Saved entries

[Start of section]

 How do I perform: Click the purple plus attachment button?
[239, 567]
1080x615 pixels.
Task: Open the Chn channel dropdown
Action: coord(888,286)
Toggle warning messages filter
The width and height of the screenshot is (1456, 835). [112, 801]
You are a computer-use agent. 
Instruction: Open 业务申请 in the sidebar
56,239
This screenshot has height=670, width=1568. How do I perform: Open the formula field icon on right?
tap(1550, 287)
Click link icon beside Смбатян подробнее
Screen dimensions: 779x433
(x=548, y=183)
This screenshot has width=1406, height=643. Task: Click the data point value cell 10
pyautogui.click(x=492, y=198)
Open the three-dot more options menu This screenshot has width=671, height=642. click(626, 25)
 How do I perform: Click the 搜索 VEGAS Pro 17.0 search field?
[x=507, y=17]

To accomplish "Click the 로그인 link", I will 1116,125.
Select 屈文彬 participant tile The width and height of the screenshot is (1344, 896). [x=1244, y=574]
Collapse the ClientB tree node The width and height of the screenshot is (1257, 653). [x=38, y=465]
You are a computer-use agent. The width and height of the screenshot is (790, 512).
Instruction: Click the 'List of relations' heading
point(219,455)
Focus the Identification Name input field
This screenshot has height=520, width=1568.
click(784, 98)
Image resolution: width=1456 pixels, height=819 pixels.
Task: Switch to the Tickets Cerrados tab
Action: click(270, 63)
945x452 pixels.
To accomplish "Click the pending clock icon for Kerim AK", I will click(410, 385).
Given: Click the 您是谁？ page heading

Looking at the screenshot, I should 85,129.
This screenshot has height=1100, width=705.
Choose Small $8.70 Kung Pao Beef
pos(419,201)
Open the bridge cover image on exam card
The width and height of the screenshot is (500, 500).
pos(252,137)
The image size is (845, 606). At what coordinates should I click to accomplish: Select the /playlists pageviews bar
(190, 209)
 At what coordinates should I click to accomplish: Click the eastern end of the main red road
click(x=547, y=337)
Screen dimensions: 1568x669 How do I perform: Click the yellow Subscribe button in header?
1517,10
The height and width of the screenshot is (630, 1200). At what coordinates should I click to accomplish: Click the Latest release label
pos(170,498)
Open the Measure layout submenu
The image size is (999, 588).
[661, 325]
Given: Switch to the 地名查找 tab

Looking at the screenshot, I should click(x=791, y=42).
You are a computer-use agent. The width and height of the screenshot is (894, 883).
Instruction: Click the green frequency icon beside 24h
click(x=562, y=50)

[End of section]

- [Work order]: Each line of the entries above that contains "will" must be copied into the answer.

- [Exercise response]:
To accomplish "Click the 로그인 link", I will 1116,125.
To accomplish "Click the pending clock icon for Kerim AK", I will click(410, 385).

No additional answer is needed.